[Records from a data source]
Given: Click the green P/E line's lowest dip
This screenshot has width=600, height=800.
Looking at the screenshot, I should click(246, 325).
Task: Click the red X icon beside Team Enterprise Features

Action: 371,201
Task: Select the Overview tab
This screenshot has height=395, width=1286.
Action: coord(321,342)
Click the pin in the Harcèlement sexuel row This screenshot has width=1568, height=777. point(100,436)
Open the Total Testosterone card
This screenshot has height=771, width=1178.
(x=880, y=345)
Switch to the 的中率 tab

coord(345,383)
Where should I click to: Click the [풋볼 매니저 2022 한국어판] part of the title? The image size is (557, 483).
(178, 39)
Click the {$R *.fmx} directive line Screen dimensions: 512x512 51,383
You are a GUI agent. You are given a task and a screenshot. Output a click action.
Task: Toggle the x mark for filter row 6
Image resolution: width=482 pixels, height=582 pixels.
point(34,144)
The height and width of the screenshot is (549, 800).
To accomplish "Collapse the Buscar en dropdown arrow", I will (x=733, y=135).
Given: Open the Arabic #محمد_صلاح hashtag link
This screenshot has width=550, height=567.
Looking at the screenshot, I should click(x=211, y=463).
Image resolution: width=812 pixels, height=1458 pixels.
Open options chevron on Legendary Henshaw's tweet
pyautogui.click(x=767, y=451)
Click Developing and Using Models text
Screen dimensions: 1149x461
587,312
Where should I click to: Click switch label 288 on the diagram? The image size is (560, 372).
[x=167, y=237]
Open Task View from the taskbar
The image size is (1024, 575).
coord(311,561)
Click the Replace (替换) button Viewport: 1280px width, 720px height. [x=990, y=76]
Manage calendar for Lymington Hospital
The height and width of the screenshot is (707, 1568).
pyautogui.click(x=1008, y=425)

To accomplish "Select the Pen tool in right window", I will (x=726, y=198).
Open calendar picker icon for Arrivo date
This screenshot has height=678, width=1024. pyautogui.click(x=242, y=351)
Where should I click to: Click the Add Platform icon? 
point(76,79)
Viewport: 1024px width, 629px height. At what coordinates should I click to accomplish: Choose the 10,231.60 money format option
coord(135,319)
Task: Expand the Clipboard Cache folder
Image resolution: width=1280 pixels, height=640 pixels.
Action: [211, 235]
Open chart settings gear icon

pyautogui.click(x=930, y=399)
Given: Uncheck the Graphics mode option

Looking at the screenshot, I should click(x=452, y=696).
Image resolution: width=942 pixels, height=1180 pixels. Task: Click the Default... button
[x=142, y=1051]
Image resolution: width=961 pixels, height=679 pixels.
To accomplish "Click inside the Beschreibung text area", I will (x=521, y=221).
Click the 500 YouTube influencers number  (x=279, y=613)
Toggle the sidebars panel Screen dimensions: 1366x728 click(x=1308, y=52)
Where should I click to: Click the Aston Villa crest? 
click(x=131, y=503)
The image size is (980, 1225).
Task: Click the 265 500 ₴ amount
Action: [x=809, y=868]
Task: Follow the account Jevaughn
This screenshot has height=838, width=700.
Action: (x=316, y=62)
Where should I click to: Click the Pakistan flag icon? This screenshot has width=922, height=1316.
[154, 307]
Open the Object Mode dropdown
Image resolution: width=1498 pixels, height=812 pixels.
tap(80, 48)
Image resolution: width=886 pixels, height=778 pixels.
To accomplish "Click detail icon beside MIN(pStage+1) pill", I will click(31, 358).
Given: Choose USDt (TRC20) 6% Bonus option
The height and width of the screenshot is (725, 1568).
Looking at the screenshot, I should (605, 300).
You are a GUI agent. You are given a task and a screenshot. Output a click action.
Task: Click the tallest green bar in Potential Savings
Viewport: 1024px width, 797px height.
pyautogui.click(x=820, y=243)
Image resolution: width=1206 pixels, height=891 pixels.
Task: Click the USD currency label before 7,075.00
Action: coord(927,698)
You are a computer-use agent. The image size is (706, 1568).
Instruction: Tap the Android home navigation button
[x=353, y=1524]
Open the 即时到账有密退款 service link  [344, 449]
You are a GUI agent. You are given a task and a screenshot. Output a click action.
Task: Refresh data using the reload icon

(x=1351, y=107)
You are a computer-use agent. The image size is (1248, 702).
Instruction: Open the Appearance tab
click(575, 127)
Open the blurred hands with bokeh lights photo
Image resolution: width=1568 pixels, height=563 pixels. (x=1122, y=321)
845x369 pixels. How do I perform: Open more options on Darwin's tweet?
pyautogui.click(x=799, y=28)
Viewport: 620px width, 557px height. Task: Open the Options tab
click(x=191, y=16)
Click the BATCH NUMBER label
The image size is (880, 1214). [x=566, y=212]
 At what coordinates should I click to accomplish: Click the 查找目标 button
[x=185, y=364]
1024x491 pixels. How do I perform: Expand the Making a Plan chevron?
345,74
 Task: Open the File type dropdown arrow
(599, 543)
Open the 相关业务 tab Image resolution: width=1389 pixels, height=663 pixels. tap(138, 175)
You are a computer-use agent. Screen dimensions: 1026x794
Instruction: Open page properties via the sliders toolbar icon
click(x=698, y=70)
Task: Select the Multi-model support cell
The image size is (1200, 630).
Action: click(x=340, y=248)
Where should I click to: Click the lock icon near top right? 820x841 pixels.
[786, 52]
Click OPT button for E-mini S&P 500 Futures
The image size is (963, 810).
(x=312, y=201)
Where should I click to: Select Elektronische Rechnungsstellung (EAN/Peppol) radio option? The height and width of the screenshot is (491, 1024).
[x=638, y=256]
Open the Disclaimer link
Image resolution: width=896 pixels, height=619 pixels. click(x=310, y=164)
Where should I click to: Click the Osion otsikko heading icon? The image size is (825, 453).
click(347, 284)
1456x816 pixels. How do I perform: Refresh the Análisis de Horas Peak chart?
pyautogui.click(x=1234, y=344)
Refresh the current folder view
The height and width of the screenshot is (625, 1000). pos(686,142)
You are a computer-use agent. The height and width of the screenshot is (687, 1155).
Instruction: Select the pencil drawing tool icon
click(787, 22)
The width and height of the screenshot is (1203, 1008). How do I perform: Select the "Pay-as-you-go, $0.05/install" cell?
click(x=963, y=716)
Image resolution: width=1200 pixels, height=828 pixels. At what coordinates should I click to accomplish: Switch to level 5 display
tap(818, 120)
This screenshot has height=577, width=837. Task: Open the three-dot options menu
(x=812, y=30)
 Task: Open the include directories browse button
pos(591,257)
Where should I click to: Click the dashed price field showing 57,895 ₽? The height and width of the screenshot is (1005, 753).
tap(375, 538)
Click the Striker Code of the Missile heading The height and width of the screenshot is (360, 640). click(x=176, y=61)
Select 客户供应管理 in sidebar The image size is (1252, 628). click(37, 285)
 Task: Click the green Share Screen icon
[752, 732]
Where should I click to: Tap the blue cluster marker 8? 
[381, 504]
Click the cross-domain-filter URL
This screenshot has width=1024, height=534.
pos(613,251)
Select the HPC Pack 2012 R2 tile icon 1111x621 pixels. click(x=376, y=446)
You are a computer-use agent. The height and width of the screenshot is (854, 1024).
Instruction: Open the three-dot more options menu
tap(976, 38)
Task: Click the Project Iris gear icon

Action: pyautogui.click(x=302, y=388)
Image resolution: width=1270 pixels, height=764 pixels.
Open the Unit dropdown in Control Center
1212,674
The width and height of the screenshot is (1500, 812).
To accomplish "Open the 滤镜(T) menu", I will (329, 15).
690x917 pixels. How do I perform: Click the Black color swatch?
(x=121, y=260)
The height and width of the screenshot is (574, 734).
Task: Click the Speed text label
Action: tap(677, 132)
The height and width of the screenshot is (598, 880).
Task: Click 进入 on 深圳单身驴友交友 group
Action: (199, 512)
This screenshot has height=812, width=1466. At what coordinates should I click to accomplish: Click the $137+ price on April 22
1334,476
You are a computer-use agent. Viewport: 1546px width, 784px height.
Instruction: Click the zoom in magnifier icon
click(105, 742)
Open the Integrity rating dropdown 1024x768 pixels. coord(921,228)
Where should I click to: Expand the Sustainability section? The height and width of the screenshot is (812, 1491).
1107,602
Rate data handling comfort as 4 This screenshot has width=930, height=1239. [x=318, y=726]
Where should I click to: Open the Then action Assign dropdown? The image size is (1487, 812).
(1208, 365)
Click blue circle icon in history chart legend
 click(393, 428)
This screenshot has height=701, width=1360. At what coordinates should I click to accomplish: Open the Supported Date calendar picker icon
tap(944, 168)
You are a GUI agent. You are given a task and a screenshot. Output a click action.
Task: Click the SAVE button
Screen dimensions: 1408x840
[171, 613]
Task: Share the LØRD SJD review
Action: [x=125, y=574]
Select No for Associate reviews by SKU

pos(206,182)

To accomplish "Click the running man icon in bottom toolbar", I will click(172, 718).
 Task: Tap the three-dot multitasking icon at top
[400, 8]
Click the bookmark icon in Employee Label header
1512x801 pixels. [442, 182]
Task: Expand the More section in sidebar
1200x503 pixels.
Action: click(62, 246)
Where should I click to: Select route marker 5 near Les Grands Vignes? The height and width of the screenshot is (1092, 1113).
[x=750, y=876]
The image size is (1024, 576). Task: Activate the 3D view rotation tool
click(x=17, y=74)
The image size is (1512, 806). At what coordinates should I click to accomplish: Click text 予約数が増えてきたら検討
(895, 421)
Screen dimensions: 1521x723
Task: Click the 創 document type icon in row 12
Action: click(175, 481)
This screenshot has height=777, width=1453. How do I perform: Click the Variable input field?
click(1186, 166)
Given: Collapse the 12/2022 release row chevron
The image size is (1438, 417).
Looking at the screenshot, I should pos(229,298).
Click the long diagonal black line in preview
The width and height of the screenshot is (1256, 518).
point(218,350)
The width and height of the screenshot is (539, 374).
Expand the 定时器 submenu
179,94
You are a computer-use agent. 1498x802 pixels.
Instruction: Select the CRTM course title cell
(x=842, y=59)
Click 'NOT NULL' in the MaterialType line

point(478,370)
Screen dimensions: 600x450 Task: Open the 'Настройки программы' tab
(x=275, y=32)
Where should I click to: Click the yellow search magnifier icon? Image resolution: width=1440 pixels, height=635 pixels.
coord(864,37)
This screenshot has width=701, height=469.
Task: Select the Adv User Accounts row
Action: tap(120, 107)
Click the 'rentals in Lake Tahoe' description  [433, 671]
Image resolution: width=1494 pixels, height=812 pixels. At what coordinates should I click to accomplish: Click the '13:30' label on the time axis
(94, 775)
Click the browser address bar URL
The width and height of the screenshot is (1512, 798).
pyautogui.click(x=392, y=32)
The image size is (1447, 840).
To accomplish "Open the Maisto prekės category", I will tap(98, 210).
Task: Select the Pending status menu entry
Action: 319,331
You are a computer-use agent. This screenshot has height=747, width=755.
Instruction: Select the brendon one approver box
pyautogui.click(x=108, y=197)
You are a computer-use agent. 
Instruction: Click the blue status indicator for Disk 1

PROBLEM REQUIREMENTS:
Apply a filter for "Toggle" to the data above, then copy each line that matches.

TASK ANSWER:
Task: Toggle the x mark for filter row 6
Toggle the sidebars panel Screen dimensions: 1366x728 click(x=1308, y=52)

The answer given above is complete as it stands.